Hannes Reichelt wurde am Freitag stundenlang in Innsbruck verhört.

Foto: APA/Groder

Angriff ist die beste Verteidigung, da muss gar kein Video aus Ibiza aufgetaucht sein. Da reicht es, wenn Ermittler des Bundeskriminalamts vor der Tür stehen. Also hat Österreichs Skiverband (ÖSV) die Öffentlichkeit gesucht und via ÖSV-Sponsor "Kronen Zeitung" gefunden, nachdem Hannes Reichelt unter Dopingverdacht geraten war. Kein Langläufer also, kein Biathlet, sondern einer der größeren Stars im Alpinbereich.

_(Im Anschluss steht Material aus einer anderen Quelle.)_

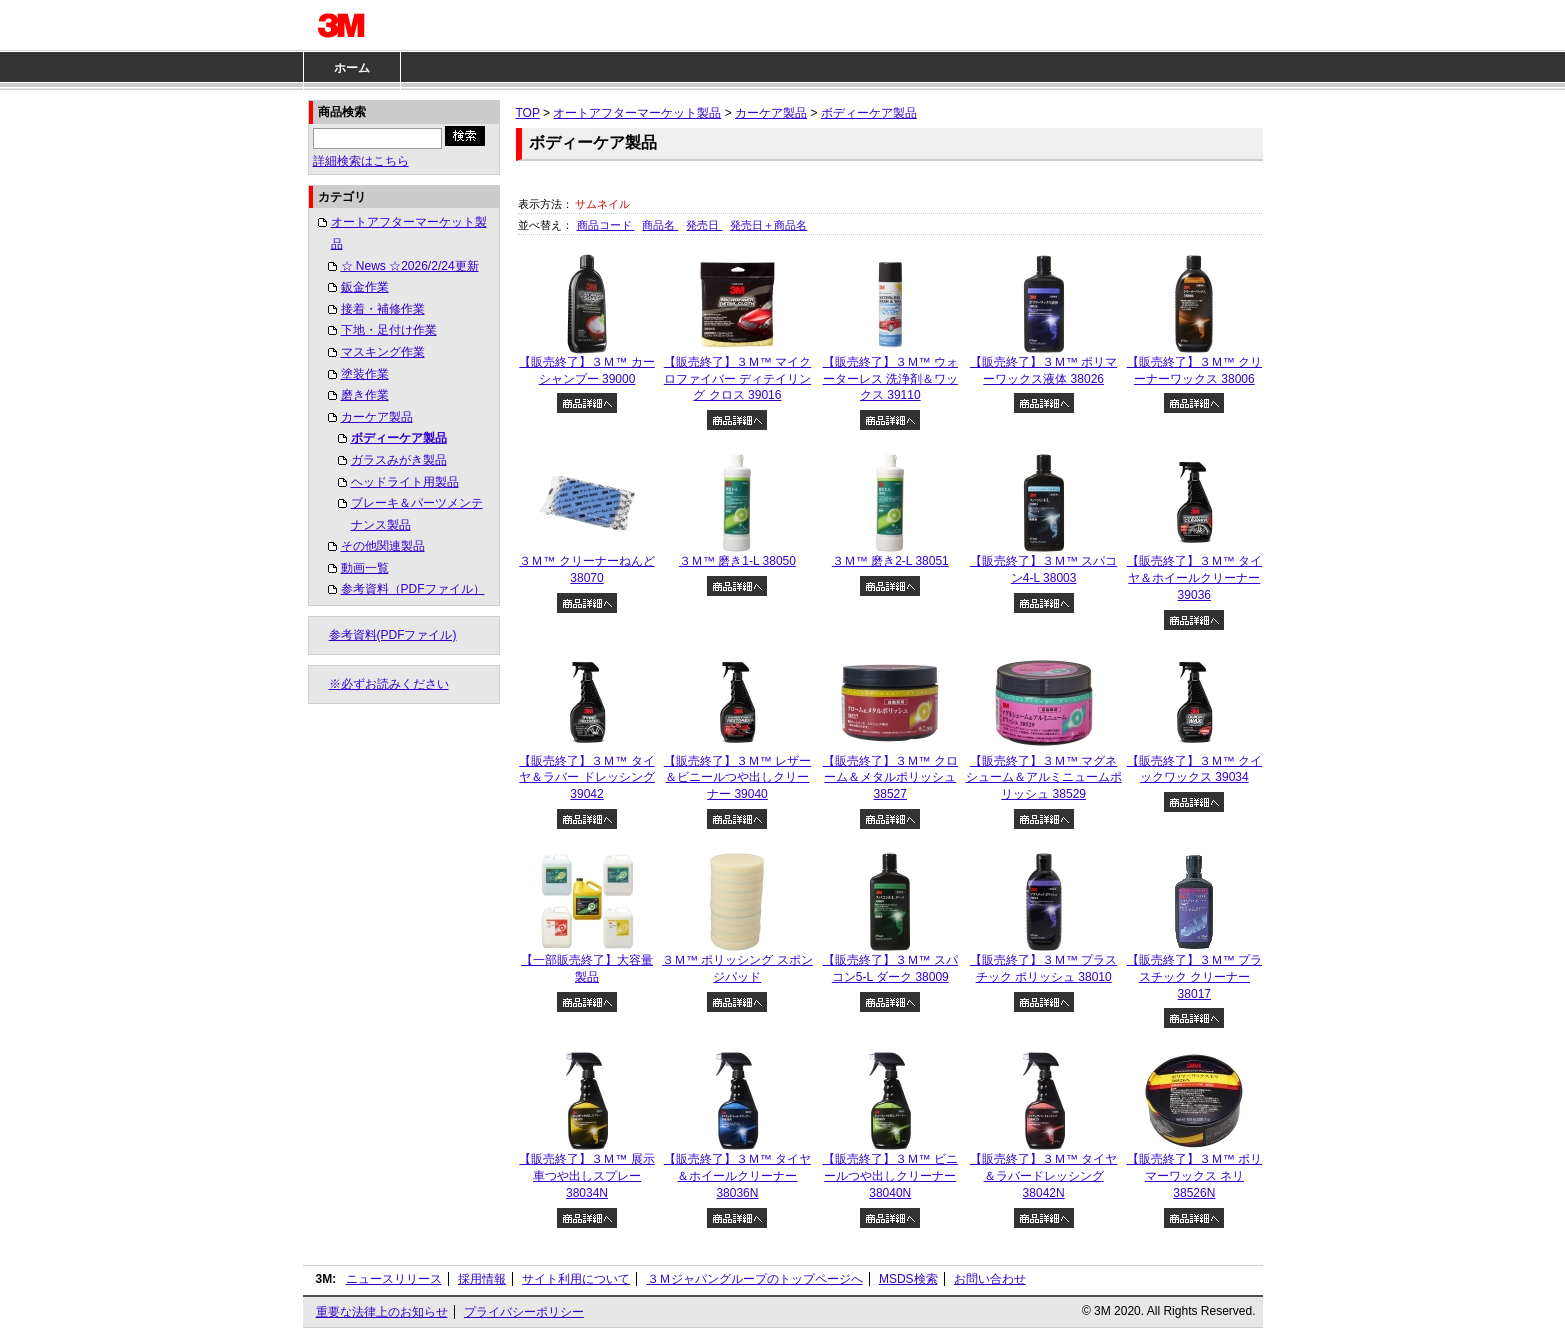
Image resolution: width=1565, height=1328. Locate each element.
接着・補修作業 (383, 309)
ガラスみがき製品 (399, 460)
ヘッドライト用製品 (405, 482)
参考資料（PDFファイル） (413, 589)
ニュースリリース (394, 1279)
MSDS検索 (908, 1279)
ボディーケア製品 (399, 438)
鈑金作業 (365, 287)
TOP (528, 113)
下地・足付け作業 (389, 330)
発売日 (704, 225)
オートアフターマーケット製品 (409, 233)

Reichelt (38) war Weltmeister (2015) und WM-Zweiter (2011) im Super-G, er hat dreizehn Weltcuprennen gewonnen, darunter auch die Abfahrt in Kitzbühel (2014). Unter den Fahrern genießt der Salzburger insofern besonderes Ansehen, als er sich immer wieder getraut hat, etwa in Sicherheitsfragen den Mund aufzumachen. Die Funktion des Aktivenvertreters im Weltverband (FIS) hat Reichelt allerdings hingeschmissen, weil er meinte, nichts erreichen zu können.

Die Operation Aderlass

Ins Visier der Ermittler ist der Pongauer infolge der bei der Nordischen WM in Seefeld lancierten Operation Aderlass geraten. Wie die Staatsanwaltschaft Innsbruck am Montag mitteilte, wurde bereits am Samstag über einen ehemaligen ÖSV-Langlauftrainer die Untersuchungshaft verhängt. Dabei handelt es sich um Gerald H., einen ehemaligen Cheftrainer, der auch für die des Dopings überführten Langläufer Johannes Dürr und Harald Wurm verantwortlich gewesen, selbst jedoch nie überführt und vom ÖSV lange im Amt belassen worden war. H. habe, lautet der Vorwurf, Sportler aus verschiedenen Disziplinen beim Doping unterstützt.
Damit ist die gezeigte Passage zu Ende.